Bohemia, además de una persona inconformista, libre y no convencional, es una de las tres regiones históricas que componen la República Checa. Una comarca de densos bosques, montañas alomadas, famosas fábricas de vidrio y ciudades balneario tan bellas y bien conservadas que parecen sacadas de una melodía de Chopin o de una ópera costumbrista de Rossini. Karlovy Vary y Mariánské Lázně son los dos más elegantes y famosos.
El balneario más chic
Karlovy Vary fue el balneario más chic de Centroeuropa desde el siglo XVIII hasta principios del XX. Una especie de decorado de cuento de hadas encajado en un estrecho y alargado valle por el que discurre el río Teplá. Por este lugar de recreo se dejaba caer la jet-set y la intelectualidad del momento, entre ellos el poeta alemán Johann Wolfgang von Goethe, cliente asiduo de la pensión U Tri Moureninu (Los tres moros). Las calles cuajadas de edificios barrocos, art noveau y neoclásicos que vemos ahora y la unidad arquitectónica casi perfecta del centro histórico de Karlovy deben ser muy similares a las que disfruto el autor de Fausto. A buen seguro que Goethe dio largos paseos por la bellísima Promenade a lo largo del río Teplá armado con su jarrita de porcelana en forma de pipa, características de Karlovy Vary, para tomar las aguas de alguna de las 13 fuentes medicinales que manan en el casco urbano. Cada una con temperatura y propiedades diferentes, según explican entusiasmados los karlovaraci a los forasteros que preguntan qué mas da tomar agua de una fuente que de otra, si parece que toda sabe igual.

Karlovy Vary
El emperador, de cacería
Karlovy Vary (las termas de Carlos) deben su nombre al emperador del Sacro Imperio Romano-Germánico Carlos IV, quien en 1370 mientras estaba de cacería descubrió unas fuentes de aguas termales en un paraje bucólico. Sus aguas le curaron una dolencia de rodilla, por lo que mandó construir un castillo junto al geiser del que manaba –y sigue manando – ese agua milagrosa a 74 grados centígrados. Hoy, esa misma surgencia está cubierta por una galería acristalada, un tanto pastiche, construida en época soviética. Desentona con el espíritu decimonónico del resto de fachadas, pero que es muy frecuentada por pacientes y curiosos que buscan sus milagrosas propiedades.
Para cenar y dormir
En Karlovy Vary hay que ir a cenar al Embassy, uno de los mejores restaurantes de la ciudad y favorito de las estrellas que acuden cada año al Festival de Cine de Karlovy Vary. Otro lugar más barato y con una agradable terraza es el restaurante del hotel Salvator, en la calle-salón principal. De precio medio y excelente comida checa es el U Svejka, también en pleno centro histórico. El hotel más antiguo y glamoroso es el Grand Hotel Pupp, el de toda la vida de Karlovy Vary. Un cinco estrellas en el que no te extrañaría si te cruzas con Sissi Emperatriz en el ascensor.
Mariánské Lázně
Los baños de la Virgen María (eso significan en checo) es otro de los grandes y famosos centros termales de Bohemia, a unos 44 kilómetros al sur de Karlovy Vary. Lleva más de 200 años de historia -incluidas guerras, revoluciones e invasión soviética- cumpliendo esa misma misión. Mariánské Lázně es una ciudad atípica porque el 90% de sus edificios son hoteles y termas construidos en torno a una serie de fuentes termales.

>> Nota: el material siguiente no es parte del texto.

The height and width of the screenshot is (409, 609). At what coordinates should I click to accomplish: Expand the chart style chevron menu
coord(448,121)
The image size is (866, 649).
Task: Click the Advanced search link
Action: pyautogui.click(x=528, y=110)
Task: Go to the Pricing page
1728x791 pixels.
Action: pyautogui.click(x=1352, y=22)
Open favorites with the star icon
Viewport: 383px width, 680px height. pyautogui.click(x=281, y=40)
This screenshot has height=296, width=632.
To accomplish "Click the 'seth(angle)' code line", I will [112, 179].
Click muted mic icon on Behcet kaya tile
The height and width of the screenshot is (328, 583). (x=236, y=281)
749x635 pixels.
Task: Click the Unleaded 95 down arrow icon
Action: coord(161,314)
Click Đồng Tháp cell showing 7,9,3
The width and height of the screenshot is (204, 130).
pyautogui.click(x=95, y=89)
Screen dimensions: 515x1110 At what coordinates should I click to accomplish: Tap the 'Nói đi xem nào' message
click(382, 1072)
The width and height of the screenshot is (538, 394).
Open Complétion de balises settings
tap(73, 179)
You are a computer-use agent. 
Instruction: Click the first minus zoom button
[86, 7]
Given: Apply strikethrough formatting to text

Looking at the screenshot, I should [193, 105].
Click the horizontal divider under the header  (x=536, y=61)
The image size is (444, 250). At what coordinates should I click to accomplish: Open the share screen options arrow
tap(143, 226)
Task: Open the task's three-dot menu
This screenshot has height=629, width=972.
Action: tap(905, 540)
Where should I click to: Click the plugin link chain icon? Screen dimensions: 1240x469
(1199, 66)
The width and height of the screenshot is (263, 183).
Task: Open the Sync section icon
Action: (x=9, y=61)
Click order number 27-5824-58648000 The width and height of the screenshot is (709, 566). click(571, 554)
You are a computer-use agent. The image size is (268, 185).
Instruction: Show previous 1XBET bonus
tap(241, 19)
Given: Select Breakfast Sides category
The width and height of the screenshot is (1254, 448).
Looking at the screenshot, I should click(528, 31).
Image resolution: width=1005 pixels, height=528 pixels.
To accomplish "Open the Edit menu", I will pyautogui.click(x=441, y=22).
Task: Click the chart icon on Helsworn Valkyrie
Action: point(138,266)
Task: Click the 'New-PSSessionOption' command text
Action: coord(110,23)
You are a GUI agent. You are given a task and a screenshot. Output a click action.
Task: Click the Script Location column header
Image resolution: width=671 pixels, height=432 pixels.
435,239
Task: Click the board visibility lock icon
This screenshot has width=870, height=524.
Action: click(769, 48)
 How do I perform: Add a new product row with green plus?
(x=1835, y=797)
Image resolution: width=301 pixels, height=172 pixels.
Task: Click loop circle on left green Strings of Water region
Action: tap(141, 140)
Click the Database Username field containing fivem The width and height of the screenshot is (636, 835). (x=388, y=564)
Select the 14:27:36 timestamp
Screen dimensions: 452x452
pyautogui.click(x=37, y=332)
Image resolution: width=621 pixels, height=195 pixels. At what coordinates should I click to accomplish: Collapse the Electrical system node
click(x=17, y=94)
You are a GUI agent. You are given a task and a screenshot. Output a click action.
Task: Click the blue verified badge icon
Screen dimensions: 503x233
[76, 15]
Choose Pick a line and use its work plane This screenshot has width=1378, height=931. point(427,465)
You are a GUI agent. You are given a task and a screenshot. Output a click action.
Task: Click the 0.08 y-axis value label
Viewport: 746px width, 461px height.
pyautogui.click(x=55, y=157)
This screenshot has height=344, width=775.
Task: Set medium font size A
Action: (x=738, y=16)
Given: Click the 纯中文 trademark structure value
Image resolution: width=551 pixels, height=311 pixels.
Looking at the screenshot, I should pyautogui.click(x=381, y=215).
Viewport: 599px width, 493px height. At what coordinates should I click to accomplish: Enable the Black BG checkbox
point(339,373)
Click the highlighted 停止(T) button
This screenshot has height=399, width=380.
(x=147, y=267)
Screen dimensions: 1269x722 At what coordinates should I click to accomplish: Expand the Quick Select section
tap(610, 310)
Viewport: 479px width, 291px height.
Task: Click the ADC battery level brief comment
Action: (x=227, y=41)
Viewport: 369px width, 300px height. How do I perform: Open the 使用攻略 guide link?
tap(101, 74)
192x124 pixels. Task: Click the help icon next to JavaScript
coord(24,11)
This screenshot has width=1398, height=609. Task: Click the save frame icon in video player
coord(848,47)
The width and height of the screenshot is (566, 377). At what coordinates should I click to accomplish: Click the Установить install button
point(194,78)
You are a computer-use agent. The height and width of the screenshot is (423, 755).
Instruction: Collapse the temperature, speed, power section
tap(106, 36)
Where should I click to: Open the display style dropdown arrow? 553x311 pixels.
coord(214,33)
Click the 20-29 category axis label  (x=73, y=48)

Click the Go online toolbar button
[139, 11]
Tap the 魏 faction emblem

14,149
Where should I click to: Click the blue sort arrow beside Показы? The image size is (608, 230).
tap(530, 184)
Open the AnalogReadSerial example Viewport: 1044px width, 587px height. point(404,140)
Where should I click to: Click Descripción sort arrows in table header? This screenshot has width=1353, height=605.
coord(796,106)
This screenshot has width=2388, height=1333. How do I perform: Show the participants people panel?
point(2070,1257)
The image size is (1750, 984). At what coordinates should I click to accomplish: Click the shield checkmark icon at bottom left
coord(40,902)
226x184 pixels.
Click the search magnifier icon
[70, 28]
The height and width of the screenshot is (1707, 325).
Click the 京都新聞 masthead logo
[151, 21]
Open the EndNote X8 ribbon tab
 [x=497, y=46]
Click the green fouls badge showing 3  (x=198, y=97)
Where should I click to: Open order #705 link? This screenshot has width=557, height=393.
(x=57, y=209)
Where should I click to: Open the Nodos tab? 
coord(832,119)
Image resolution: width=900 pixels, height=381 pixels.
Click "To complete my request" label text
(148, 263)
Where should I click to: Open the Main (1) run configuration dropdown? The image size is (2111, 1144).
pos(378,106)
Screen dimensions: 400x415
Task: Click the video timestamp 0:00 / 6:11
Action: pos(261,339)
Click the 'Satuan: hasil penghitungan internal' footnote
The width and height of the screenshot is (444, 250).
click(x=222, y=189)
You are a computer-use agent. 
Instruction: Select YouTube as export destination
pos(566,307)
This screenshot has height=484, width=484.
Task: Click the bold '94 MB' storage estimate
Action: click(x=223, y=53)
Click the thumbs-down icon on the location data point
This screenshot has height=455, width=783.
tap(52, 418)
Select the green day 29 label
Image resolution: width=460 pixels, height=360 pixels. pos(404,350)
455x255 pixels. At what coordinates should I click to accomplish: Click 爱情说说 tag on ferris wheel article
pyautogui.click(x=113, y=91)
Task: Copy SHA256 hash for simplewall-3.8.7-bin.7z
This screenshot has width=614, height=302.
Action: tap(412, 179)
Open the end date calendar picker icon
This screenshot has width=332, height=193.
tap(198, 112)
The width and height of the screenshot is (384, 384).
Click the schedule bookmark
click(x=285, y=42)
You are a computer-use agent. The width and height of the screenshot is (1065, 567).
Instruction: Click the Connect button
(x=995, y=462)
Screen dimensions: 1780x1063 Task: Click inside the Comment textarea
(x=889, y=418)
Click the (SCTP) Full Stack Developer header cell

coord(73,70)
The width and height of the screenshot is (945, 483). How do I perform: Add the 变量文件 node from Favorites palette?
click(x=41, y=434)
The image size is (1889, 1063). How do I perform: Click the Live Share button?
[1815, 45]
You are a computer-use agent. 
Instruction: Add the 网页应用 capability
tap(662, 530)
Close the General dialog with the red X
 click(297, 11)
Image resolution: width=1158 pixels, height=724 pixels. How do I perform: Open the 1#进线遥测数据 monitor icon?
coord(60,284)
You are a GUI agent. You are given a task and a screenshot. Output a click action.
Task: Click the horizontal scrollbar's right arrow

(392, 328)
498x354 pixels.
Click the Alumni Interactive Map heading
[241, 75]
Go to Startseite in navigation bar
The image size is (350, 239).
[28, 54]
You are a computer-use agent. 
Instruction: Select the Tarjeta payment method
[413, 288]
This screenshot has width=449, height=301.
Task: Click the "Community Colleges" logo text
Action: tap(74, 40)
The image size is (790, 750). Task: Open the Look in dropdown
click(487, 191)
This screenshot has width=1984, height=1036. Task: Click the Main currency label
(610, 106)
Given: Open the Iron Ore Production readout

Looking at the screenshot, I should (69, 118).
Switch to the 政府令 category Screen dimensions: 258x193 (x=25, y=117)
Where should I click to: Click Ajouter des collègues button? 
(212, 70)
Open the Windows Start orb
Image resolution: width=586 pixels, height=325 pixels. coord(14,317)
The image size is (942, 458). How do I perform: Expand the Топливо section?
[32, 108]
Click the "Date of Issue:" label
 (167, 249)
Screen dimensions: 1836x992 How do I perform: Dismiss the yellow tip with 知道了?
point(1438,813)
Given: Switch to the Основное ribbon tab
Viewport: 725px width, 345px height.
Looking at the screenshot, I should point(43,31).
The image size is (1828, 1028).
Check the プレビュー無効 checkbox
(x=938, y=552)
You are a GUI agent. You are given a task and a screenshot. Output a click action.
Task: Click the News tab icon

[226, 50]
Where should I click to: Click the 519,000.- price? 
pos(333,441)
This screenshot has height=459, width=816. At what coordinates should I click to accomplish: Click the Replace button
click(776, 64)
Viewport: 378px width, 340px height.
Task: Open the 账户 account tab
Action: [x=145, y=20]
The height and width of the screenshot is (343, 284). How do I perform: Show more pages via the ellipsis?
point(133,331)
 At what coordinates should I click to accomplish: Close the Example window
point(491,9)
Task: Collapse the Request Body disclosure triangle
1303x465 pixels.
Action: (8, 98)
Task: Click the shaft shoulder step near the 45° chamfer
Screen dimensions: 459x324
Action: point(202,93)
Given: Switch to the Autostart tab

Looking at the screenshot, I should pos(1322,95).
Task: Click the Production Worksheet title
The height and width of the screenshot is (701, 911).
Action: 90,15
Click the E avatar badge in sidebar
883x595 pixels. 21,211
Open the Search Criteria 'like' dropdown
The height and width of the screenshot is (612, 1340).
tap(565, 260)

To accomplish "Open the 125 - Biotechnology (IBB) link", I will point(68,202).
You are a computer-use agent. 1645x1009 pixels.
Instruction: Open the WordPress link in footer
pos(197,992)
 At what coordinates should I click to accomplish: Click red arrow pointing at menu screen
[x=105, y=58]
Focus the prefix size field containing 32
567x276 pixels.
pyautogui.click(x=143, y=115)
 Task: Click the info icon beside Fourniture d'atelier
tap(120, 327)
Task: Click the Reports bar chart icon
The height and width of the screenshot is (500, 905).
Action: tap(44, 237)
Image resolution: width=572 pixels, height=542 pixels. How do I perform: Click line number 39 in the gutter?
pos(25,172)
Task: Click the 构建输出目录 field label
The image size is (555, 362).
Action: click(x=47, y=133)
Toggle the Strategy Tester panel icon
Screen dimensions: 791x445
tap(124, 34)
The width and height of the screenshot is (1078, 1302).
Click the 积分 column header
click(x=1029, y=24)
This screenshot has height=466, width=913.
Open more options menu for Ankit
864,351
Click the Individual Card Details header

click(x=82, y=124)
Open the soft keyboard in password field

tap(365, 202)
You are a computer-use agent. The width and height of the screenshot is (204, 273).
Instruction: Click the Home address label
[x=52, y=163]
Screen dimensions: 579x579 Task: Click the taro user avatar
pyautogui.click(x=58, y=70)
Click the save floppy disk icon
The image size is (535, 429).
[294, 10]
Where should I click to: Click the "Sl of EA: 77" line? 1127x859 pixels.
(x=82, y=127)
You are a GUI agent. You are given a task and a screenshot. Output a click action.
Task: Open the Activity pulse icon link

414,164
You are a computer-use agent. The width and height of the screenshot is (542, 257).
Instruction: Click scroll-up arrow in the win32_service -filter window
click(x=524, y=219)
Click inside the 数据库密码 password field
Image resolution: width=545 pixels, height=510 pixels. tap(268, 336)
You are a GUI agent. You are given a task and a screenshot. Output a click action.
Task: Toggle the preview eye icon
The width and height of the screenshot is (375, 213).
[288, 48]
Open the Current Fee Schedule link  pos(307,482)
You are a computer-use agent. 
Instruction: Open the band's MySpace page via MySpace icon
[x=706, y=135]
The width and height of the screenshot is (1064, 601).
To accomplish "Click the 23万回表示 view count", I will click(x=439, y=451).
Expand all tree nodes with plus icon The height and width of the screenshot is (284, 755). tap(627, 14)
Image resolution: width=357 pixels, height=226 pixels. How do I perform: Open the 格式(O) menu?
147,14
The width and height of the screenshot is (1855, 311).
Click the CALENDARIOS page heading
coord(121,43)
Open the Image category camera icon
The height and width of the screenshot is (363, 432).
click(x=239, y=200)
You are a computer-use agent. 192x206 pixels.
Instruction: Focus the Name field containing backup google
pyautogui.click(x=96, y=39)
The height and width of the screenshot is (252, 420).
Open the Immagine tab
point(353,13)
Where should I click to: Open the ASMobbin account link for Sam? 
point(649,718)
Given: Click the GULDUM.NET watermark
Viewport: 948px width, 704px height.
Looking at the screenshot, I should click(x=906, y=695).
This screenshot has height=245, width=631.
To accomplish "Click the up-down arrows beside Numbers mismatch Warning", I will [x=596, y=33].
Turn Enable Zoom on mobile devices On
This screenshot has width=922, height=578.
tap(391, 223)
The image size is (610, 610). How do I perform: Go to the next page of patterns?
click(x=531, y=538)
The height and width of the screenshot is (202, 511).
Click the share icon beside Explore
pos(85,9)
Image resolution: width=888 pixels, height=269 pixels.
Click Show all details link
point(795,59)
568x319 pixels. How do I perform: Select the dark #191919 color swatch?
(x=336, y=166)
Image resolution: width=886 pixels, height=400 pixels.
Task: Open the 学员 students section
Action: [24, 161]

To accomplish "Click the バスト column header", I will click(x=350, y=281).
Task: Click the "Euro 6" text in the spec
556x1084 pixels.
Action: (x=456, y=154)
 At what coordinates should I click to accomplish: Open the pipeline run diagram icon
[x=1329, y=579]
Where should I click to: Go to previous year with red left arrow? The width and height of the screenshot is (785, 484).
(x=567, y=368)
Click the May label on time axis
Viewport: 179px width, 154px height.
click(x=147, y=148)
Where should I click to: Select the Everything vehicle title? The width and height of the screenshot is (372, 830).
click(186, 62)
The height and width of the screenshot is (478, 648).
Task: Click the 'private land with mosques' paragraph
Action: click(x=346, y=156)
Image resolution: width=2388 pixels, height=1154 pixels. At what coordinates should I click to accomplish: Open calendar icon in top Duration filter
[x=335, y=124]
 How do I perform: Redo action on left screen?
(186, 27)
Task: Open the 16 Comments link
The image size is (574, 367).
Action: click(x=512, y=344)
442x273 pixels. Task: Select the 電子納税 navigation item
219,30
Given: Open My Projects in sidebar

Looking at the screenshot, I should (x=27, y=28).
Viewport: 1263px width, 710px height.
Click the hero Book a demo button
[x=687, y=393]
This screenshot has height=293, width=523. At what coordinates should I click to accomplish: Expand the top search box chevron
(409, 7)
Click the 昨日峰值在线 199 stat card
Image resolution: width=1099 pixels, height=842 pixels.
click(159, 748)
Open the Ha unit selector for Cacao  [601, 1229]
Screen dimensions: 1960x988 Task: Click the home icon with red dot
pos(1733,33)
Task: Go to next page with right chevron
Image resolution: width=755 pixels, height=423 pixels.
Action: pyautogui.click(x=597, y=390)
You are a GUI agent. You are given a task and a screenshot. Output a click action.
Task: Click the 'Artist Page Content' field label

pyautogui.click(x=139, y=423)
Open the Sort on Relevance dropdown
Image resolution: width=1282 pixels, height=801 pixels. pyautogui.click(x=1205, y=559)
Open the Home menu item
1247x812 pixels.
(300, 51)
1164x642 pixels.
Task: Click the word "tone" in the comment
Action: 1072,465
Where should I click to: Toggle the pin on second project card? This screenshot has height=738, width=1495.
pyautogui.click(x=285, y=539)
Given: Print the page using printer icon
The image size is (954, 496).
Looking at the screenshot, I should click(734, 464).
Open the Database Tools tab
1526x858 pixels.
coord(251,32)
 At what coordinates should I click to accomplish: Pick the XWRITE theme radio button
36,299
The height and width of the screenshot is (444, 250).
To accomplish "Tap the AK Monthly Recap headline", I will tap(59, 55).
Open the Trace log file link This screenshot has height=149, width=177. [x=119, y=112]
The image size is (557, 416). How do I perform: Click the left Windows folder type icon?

Cada hotel, cada edificio de baños, cada iglesia y cada galería porticada (las célebres kolonadas) son diferentes, pero todos guardan una unidad de estilo, entre el art noveau y el neoclasicismo; y una misma gama tonal: amarillo y blanco. El resultado es un gigantesco y elegante pastel arquitectónico a donde ha ido la nobleza y la burguesía centroeuropea desde hace dos siglos a veranear, a tomar las aguas y a relacionarse con sus pares.

Mariánské Lázně
Los veraneos de Chopin y Wagner
En Mariánské Lázně veraneaban Chopin (a quien está dedicado el festival de música que cada verano se celebra en el salón de Mármol del hotel Nové Lázně, Wagner (que compuso aquí Lohengrin), Kafka, Freud, Strauss, el ya citado Goethe, o el mismísimo Jorge VII de Inglaterra, para el que se construyó una cabina especial de baños en el hotel Nové Lázně que aún se conserva y se visita.
En Mariánské Lázně encontrareís todo tipo de alojamiento, desde sencillas pensiones al histórico hotel Pacifik o al elegante Nové Lázně. Para tomar unos baños lo mejor es la piscina del hotel Nove Lázně. Y para un capricho, la Cabina Real de Jorge George VII, abierta al público tal cual estaba en 1905 y al módico precio de 40 euros por baño.